Social learning platform FutureLearn has launched seven new microcredentials with six global partners designed to “help learners build specialised skills relevant to their career”. Key areas include cyber security, fintech, teaching mental health and data science.

FutureLearn Chief Executive Simon Nelson said "We can all see that the workplace is changing". Photo: FutureLearn

The courses are being rolled out over February and March 2020

The microcredentials allow students to participate in job-focused courses to stay up-to-date with the constantly changing work environments and skillsets, according to FutureLearn.

“Microcredentials make it possible to provide staff with the opportunity to upskill rapidly”

“We can all see that the workplace is changing, learners want, and need, to be able to learn more skills, and universities are brilliantly placed to help them do that,” Simon Nelson, chief executive of FutureLearn said.
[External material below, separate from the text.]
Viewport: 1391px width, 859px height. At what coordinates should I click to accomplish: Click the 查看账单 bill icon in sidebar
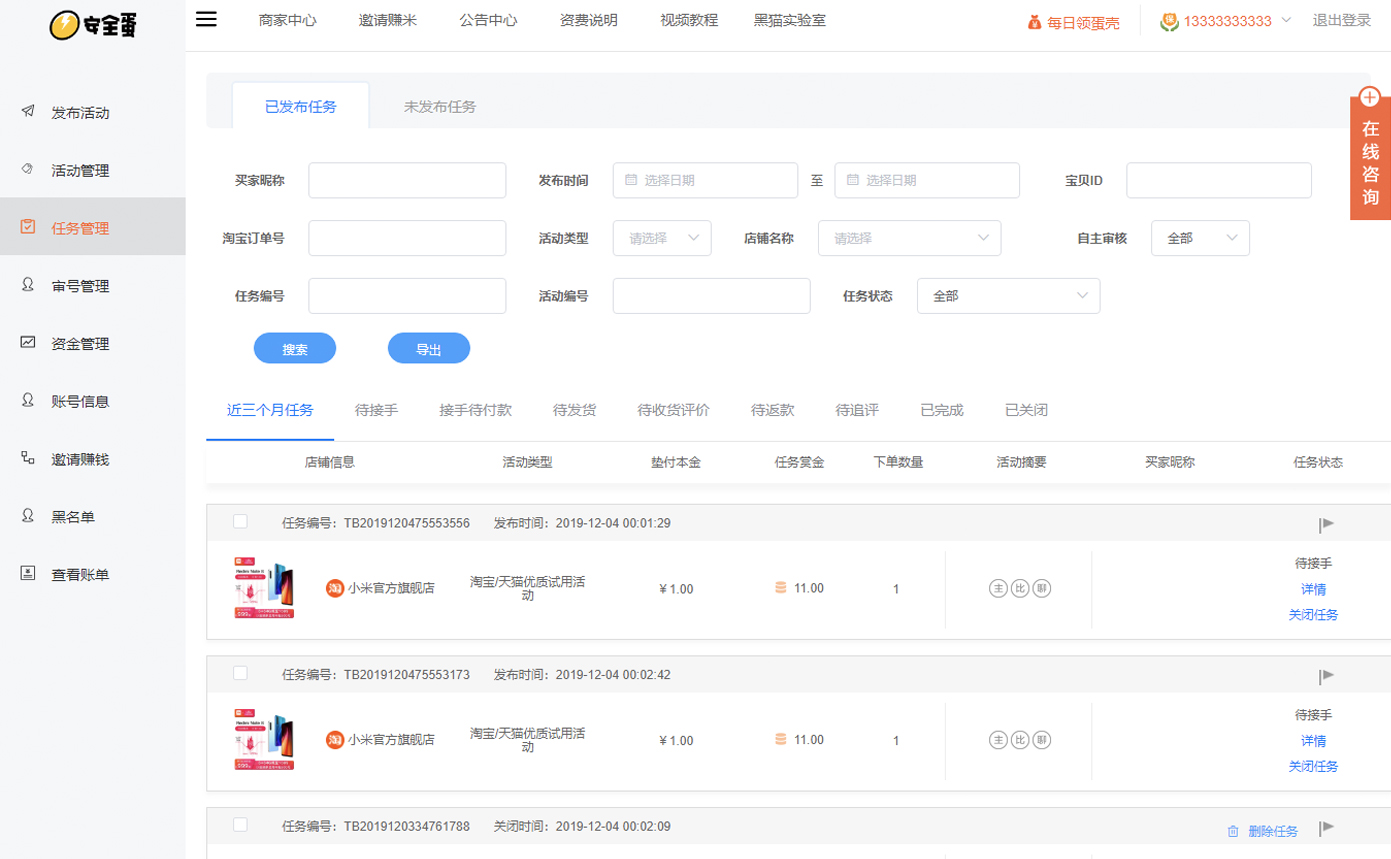(x=28, y=574)
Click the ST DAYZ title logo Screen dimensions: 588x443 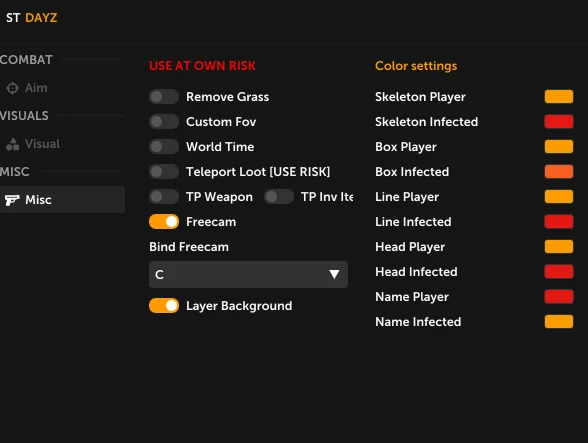[x=32, y=18]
The six launching partners include Ireland’s Dublin City University, The Open University in the UK, the USA’s University of California and Irvine Division of Continuing Education, and Deakin University, Monash University and Queensland University of Technology in Australia.

“Credit-bearing courses that enhance career-relevant skills are especially in demand, as almost two fifths of employers believe it will be difficult to find people with the right skills and qualification to fulfil business needs in the future,” Niamh O’Grady, head of communications at FutureLearn told The PIE News.

FutureLearn highlighted a 2019 Pearson survey that indicated that more than 50% agreed that ‘the world is shifting to a model where people participate in education over a lifetime’.

“We expect the demand for microcredentials to grow rapidly, not only from individual learners but also from organisations,” deputy vice-chancellor and vice-president (education) at Monash University, Sue Elliot AM said.

“Microcredentials make it possible to provide staff with the opportunity to upskill rapidly in key business areas,” she continued.

Chief corporate engagement and partnerships officer at DCE Brian Breen also said that the launch of its Predictive Analytics course – launched February 11 – will “help bridge the gap between classroom learning and job-relevant skills verification”.

The demand from graduates and professionals for “shorter, more relevant education” people will be able to put the relevant skills into practice sooner, he added.

The courses are being rolled out over February and March 2020.